South Africa's history has been so bloody that it would be naive to believe the peace plan signed a week ago will be a panacea. Nevertheless, the agreement hammered out in excruciatingly difficult talks over the past months between the white minority government and more than 20 anti-apartheid groups is an unprecedented attempt to end the current strife which, with proven government complicity, has cost thousands of lives.

Peace deserves a chance in South Africa. Although an orderly transition from more than four decades of apartheid rule will be a drawn-out proposition at best, the fate of that very process hinges on the success of the new peace plan. After all, the ZTC government and the two other main signatories, the African National Congress and the Zulu-dominated Inkatha Freedom Party, are supposed to be principals in coming constitutional negotiations to dismantle apartheid and extend voting rights to South Africa's black majority.

Under the truce agreement, Inkatha, the ANC and the government pledged to end the use of violence and inflammatory language against opponents.
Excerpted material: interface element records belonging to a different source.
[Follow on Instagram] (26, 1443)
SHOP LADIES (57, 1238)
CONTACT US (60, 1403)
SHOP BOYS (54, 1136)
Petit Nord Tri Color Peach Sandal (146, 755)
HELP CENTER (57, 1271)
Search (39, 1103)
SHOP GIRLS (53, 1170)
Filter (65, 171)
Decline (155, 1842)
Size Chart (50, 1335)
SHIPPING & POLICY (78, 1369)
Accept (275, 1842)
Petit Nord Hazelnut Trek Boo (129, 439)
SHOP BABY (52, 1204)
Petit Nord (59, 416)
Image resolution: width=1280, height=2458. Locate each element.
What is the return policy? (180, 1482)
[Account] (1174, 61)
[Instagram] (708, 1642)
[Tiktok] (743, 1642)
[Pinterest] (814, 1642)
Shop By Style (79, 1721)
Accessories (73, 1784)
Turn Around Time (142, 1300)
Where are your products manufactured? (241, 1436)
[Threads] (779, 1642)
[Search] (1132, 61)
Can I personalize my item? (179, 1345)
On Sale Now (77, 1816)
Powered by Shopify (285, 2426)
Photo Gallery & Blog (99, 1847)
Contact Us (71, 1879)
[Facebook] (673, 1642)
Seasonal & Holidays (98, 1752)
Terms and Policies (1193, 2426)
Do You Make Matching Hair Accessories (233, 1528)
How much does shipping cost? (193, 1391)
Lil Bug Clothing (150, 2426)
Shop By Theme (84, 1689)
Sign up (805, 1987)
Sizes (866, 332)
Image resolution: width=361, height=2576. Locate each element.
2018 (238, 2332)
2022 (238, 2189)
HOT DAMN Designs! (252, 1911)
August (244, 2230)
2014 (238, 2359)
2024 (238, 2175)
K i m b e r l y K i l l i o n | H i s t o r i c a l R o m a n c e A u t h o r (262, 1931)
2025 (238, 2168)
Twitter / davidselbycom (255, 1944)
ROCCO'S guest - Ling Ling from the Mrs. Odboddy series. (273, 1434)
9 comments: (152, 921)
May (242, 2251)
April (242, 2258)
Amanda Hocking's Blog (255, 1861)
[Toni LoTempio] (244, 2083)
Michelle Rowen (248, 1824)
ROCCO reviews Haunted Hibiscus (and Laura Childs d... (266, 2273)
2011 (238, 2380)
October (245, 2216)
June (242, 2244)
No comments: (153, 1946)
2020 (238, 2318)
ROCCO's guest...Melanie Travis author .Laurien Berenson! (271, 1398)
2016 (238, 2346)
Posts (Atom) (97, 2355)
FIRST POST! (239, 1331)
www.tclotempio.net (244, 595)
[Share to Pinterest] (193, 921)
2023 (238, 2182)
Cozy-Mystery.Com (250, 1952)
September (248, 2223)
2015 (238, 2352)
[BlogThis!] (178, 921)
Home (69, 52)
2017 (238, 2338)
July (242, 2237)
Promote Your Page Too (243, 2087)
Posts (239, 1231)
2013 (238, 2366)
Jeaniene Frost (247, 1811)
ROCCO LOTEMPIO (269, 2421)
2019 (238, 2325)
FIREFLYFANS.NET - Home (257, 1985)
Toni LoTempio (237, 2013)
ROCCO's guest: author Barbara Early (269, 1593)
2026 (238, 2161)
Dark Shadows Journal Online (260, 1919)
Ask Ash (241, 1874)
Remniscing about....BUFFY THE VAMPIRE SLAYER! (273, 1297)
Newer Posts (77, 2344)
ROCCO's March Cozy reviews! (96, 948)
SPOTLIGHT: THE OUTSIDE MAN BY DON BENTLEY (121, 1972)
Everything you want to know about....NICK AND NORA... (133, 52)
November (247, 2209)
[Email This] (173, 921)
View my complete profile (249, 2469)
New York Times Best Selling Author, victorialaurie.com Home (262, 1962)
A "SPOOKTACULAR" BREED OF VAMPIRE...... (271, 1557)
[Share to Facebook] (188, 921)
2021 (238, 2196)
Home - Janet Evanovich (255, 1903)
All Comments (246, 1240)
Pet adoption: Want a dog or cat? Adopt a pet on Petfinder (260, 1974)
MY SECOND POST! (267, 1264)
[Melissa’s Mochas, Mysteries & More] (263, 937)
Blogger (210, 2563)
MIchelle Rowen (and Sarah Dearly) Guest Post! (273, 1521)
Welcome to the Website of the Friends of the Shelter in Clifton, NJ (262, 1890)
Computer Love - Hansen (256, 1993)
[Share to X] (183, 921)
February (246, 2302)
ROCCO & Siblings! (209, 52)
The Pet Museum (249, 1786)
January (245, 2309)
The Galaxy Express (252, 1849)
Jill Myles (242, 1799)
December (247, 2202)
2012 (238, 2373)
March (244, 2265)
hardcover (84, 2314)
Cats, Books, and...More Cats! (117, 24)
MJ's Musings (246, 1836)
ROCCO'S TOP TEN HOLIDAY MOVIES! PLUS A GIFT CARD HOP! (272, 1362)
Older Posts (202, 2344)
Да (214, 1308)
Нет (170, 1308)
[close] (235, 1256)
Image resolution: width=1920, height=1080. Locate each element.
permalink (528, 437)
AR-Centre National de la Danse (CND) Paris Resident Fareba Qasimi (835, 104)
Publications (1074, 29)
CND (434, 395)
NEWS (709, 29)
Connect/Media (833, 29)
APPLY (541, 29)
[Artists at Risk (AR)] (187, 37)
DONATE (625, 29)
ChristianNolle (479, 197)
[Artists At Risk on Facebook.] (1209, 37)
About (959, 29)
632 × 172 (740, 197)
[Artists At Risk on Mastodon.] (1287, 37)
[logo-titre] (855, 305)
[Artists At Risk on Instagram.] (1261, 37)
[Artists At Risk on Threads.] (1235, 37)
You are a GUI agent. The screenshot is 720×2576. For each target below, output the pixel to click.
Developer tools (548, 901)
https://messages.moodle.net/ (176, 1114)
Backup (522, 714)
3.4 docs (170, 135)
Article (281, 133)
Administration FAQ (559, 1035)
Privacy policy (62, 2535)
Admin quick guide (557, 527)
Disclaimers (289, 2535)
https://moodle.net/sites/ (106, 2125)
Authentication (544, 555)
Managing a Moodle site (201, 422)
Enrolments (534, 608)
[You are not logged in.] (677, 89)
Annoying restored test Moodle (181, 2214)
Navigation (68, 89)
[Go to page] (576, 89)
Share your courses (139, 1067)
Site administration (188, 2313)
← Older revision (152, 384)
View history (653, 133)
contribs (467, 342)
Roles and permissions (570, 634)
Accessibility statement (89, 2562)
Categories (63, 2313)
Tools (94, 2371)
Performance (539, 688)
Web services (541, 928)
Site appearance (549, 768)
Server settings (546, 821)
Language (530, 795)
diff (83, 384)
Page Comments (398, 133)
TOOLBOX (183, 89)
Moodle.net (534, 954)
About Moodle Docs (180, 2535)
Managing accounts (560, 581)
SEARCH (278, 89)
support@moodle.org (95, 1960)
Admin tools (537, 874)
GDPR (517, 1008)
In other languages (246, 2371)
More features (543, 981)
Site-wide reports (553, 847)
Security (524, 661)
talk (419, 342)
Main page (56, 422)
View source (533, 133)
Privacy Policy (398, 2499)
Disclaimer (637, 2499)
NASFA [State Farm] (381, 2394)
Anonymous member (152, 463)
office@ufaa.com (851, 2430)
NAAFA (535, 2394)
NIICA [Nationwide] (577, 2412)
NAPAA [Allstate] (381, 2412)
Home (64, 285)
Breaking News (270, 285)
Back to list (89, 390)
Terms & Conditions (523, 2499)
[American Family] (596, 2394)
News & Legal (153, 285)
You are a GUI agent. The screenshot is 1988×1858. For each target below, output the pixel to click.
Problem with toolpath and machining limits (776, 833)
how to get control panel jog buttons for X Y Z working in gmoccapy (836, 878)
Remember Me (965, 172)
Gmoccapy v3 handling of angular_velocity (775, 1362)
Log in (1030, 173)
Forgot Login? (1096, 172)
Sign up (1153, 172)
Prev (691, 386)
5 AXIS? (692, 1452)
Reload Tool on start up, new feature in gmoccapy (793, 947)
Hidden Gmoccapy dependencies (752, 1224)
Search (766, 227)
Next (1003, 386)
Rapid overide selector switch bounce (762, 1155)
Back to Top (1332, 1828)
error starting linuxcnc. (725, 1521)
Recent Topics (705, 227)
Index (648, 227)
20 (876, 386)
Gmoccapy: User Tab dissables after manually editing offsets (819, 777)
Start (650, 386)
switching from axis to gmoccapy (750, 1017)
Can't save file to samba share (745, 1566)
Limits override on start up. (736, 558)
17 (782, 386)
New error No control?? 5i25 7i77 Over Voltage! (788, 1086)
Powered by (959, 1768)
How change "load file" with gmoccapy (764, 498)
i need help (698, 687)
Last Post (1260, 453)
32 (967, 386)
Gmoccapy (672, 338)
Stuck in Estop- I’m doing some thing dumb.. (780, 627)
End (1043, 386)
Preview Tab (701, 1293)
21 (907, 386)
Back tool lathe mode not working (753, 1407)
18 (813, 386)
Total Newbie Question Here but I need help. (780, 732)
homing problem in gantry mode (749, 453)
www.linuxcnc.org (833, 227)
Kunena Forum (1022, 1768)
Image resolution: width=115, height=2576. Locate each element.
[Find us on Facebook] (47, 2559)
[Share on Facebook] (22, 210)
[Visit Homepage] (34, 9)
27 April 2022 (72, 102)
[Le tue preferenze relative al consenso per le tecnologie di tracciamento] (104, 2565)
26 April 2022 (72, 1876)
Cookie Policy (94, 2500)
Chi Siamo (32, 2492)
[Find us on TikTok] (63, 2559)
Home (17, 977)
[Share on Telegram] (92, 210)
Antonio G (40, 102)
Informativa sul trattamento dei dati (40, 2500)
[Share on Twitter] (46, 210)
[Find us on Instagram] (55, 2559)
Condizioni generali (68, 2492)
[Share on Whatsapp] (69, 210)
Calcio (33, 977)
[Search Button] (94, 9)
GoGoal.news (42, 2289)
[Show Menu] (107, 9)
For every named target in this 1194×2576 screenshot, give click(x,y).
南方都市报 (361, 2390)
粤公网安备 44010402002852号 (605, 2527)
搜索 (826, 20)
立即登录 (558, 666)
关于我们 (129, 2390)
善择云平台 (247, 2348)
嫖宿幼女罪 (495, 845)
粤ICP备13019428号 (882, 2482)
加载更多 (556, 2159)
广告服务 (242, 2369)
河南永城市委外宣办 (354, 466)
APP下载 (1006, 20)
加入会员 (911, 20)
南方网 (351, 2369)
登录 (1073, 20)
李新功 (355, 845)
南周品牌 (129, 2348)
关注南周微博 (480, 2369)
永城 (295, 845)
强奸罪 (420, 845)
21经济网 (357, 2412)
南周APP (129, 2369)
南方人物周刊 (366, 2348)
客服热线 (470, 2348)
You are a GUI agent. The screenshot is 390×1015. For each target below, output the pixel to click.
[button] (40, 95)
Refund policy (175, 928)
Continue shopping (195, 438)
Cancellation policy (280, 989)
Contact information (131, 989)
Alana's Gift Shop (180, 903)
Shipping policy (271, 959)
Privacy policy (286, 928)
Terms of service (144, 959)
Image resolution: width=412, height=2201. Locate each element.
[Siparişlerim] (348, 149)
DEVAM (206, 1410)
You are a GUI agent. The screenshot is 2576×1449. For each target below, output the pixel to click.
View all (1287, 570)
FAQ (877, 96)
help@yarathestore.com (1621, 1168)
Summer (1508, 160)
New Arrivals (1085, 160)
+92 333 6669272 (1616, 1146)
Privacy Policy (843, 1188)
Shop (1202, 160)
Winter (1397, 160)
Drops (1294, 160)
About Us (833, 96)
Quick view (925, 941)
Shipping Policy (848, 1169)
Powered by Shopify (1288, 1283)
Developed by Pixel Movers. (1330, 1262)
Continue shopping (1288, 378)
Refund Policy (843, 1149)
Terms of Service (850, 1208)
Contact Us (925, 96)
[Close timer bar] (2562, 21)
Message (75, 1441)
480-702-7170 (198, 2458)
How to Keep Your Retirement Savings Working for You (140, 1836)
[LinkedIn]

The signatories also promised to refrain from provocative public displays of arms and adhere to a new code of conduct for political parties and security forces.

Enforcing the agreement could be difficult. Hours after the signing, thousands of Inkatha supporters chanted, sang and staged mock battles with the short-handled stabbing spears and body-length hide shields that have been traditional Zulu weapons ever since the times of Shaka, their powerful 19th century ruler. Heavily armed government soldiers watched nervously. Meanwhile, ANC leader Nelson Mandela complained that if his organization had held a similar armed demonstration, the police would have used force or firearms.

Mr. Mandela's bitter remarks reflect the suspicion ANC has openly expressed about Pretoria's conciliation efforts since it was officially disclosed the government had secretly funneled money to Inkatha rivals and its labor wing. To many ANC members and sympathizers, those revelations only confirmed what they had always suspected -- that the government was using Inkatha to undermine the ANC by whatever means necessary.

Mistrust is so deep in South Africa that the peace process is certain to be a very difficult one. Yet if provocations can be avoided and even an uneasy truce holds, the cause of peace will have been significantly enhanced. President F. W. de Klerk was right when he said those signing the peace accord "were under no illusions that it was a magic wand" but rather a "first step on the arduous road to peace."